Items from a dataset:

= = = = =

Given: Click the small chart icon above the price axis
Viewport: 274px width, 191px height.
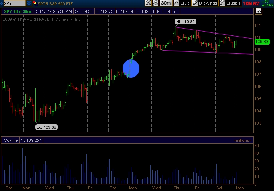Looking at the screenshot, I should pos(259,11).
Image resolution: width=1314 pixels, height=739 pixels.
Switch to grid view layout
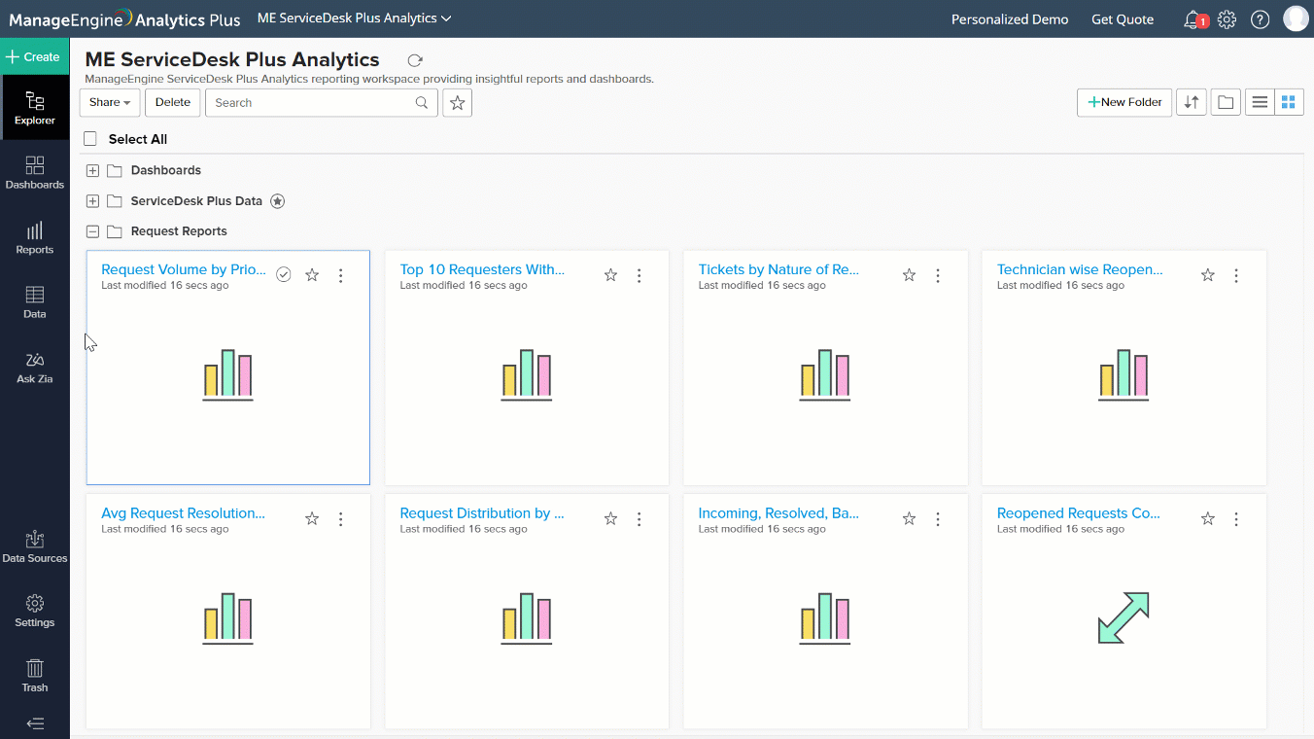point(1289,101)
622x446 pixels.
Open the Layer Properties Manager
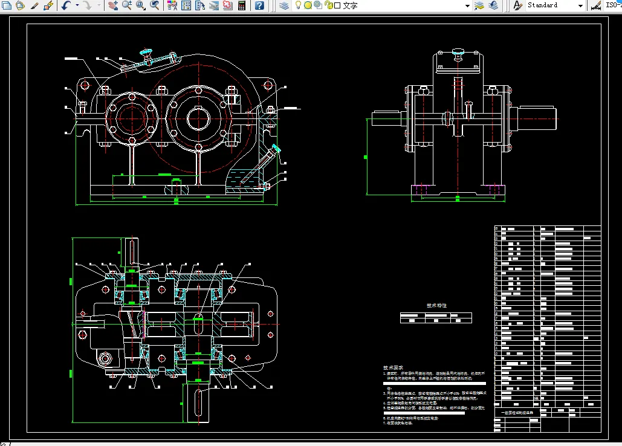tap(284, 5)
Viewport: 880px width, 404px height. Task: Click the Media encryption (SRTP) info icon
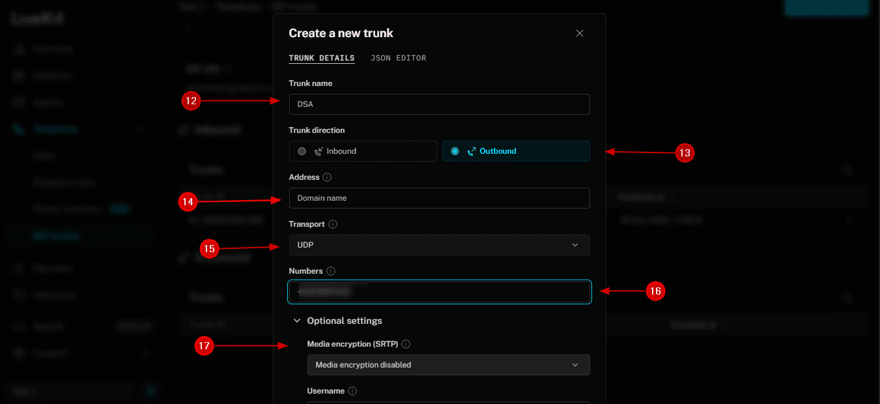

= = = = =

Instructions to follow:
Output each record above word for word, leaving out images.

Response area:
Given: Click the small chart icon above the price axis
Viewport: 274px width, 191px height.
Looking at the screenshot, I should pos(259,11).
Image resolution: width=1314 pixels, height=739 pixels.
Switch to grid view layout
point(1289,101)
622x446 pixels.
Open the Layer Properties Manager
tap(284, 5)
Viewport: 880px width, 404px height. Task: Click the Media encryption (SRTP) info icon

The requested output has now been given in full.